Data records:
----

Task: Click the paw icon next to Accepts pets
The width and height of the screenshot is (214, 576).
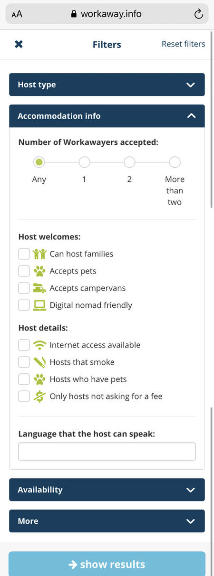Action: [39, 271]
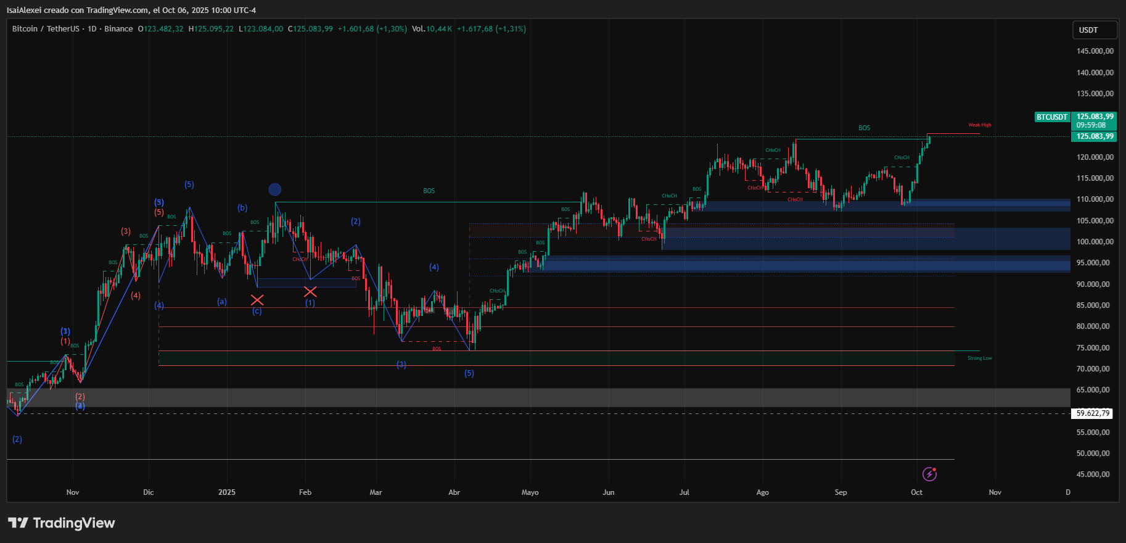Click the 1D interval in chart legend
Viewport: 1126px width, 543px height.
tap(92, 29)
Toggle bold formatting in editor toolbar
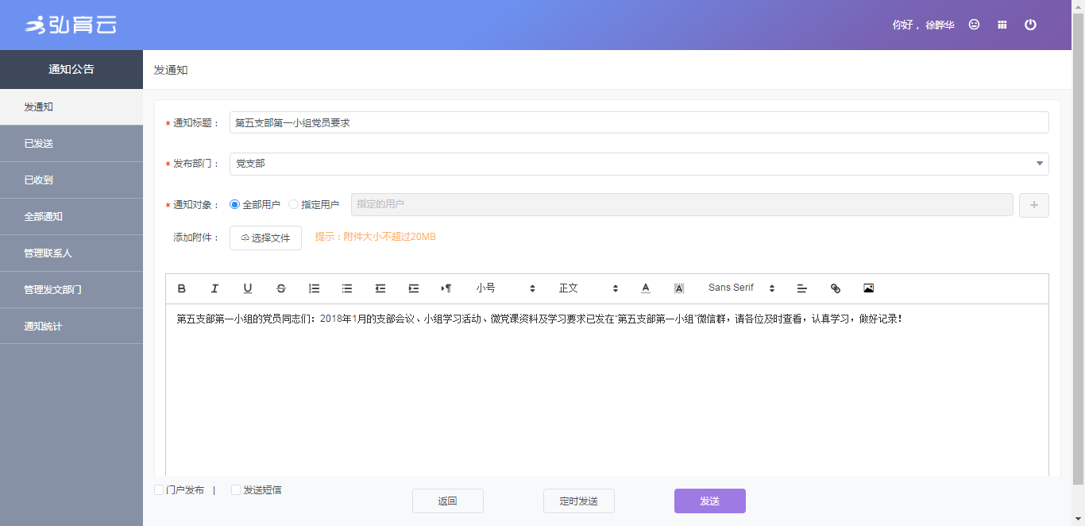 [x=182, y=288]
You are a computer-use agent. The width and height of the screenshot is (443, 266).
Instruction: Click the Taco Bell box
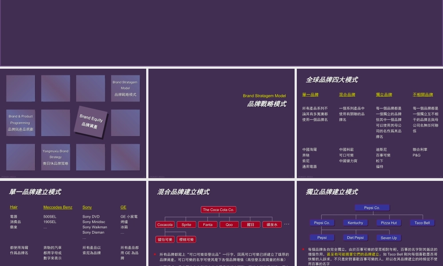tap(422, 223)
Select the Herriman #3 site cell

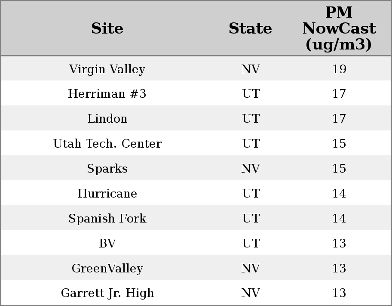[107, 94]
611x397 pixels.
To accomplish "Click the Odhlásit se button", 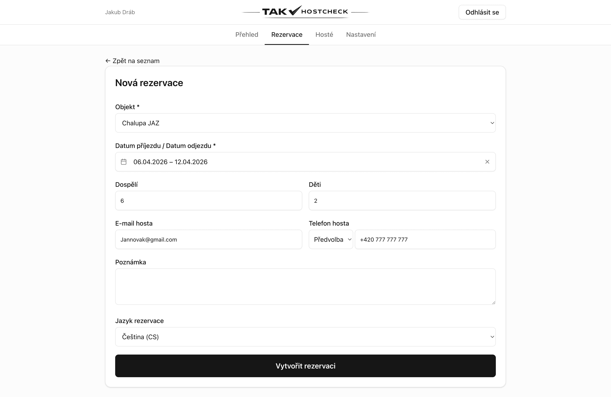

----

What is being asked:
If a line holds a picture, skip the picture and transcribe the rest of the material exactly.

Answer below:
Task: Click the paw icon next to Accepts pets
The width and height of the screenshot is (214, 576).
Action: [39, 271]
Click the 1D interval in chart legend
Viewport: 1126px width, 543px height.
tap(92, 29)
Toggle bold formatting in editor toolbar
 [x=182, y=288]
You are a computer-use agent. The width and height of the screenshot is (443, 266).
Instruction: Click the Taco Bell box
tap(422, 223)
Select the Herriman #3 site cell

[107, 94]
611x397 pixels.
To accomplish "Click the Odhlásit se button", 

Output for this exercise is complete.